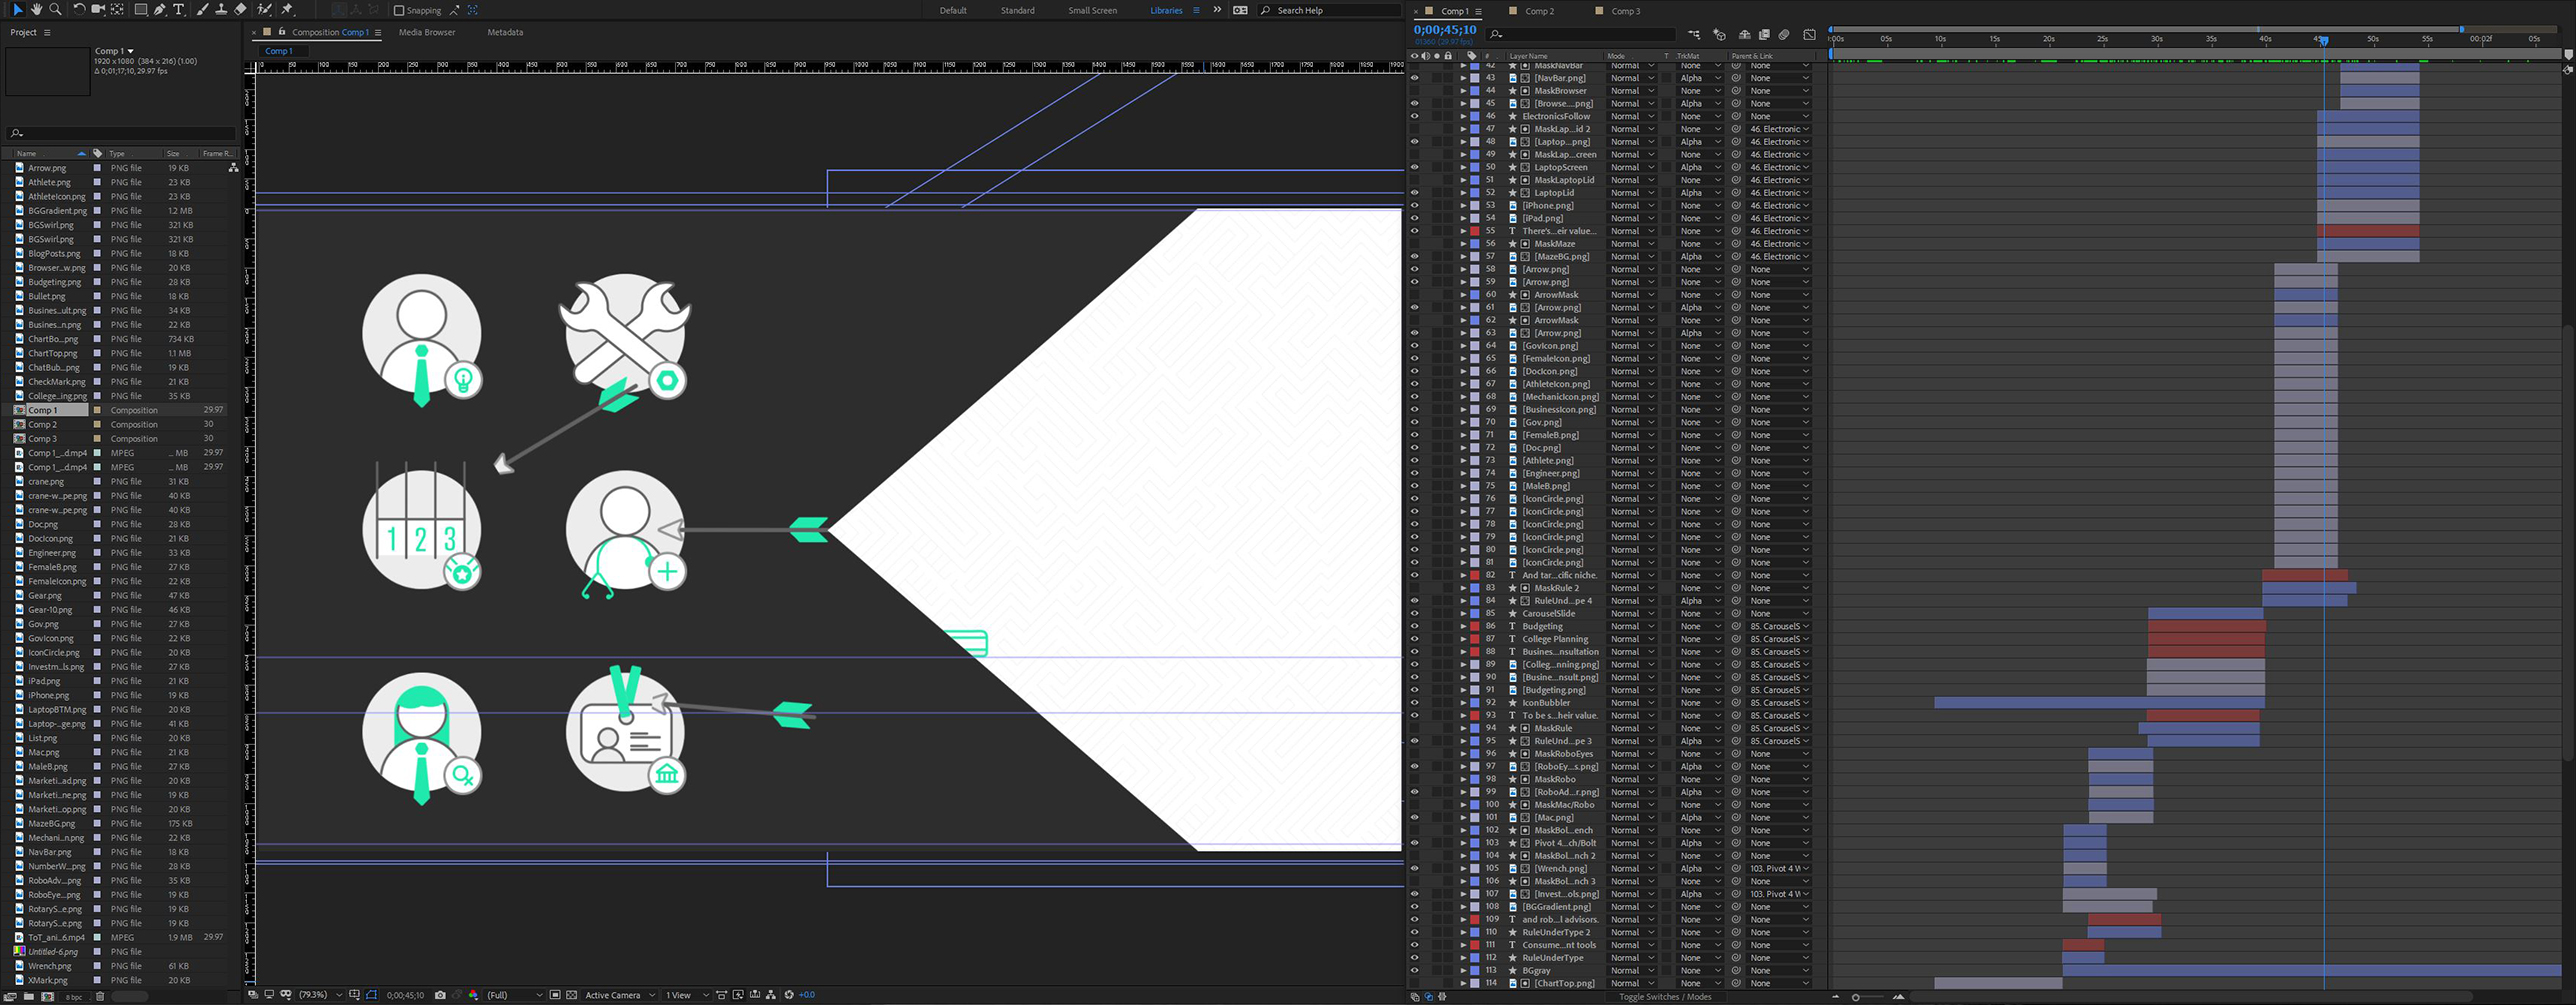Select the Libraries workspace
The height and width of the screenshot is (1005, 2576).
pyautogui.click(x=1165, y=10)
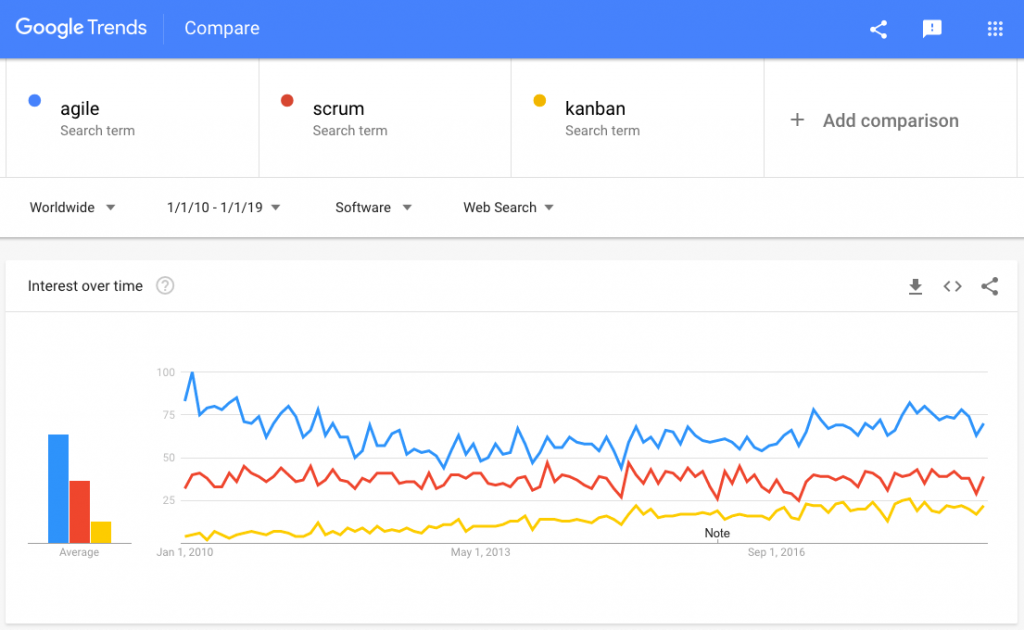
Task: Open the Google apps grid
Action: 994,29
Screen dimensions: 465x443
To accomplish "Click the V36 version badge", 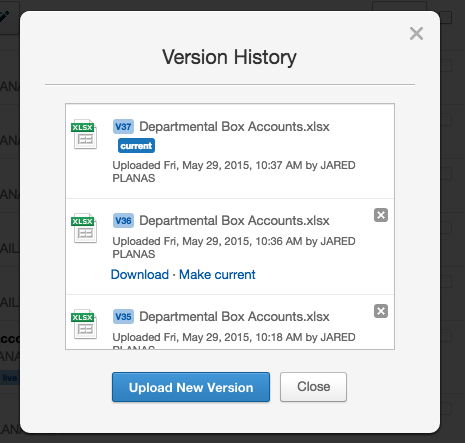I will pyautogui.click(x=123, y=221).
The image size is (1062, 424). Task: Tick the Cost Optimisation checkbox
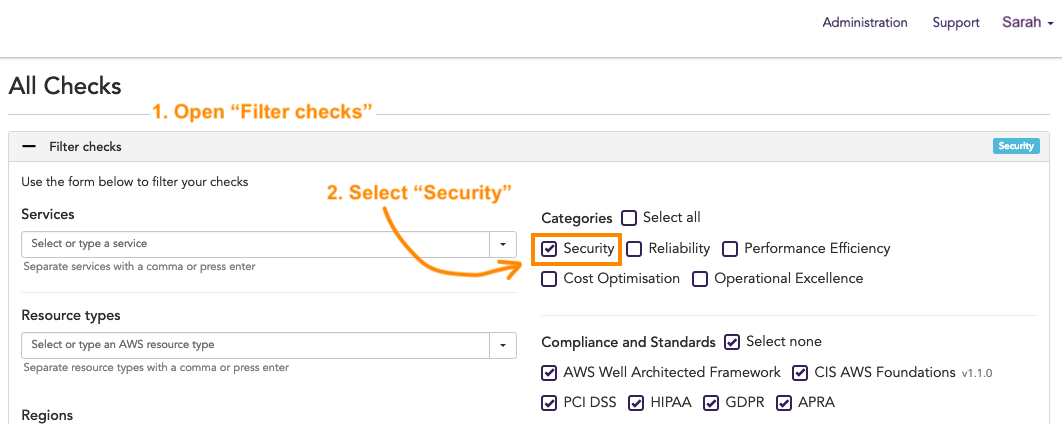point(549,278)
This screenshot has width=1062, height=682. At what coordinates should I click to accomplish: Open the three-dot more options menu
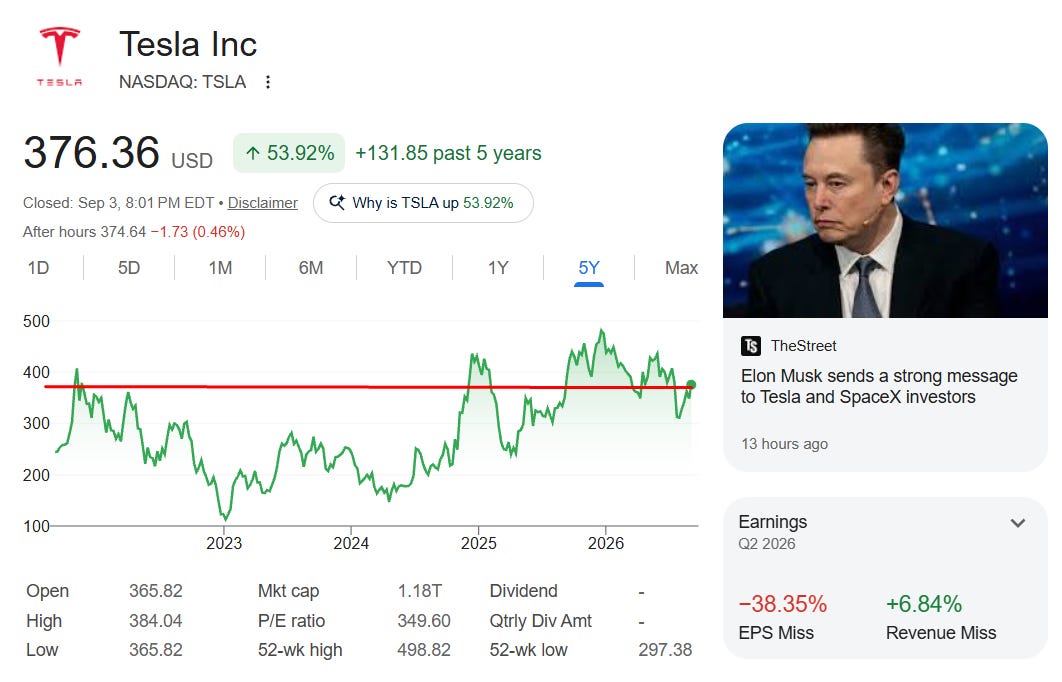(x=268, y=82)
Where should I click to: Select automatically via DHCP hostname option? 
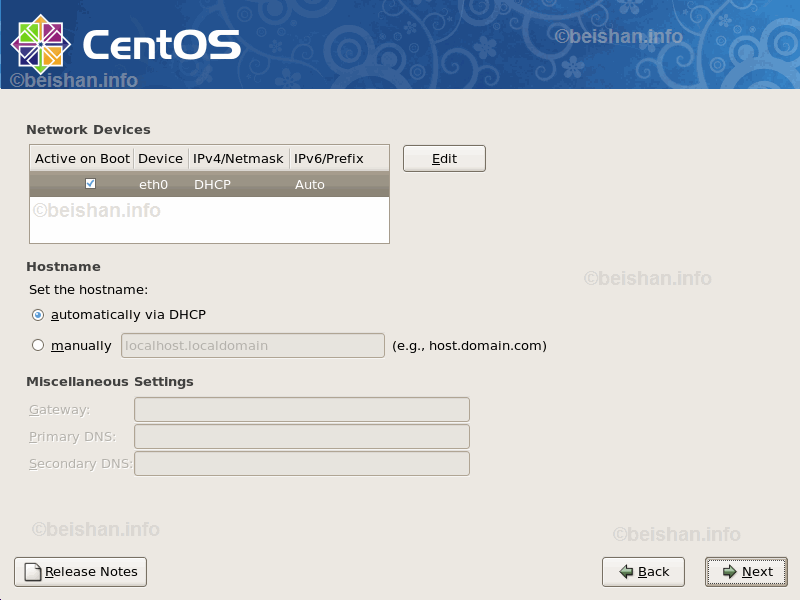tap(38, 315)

◇ ◇ ◇ ◇ ◇ ◇ ◇

- Exercise task -
Can you copy out, word for word, the material from the line containing "Where should I" through the end of the material, without the pictures?

- Expected answer -
Where should I click to: Select automatically via DHCP hostname option? 
tap(38, 315)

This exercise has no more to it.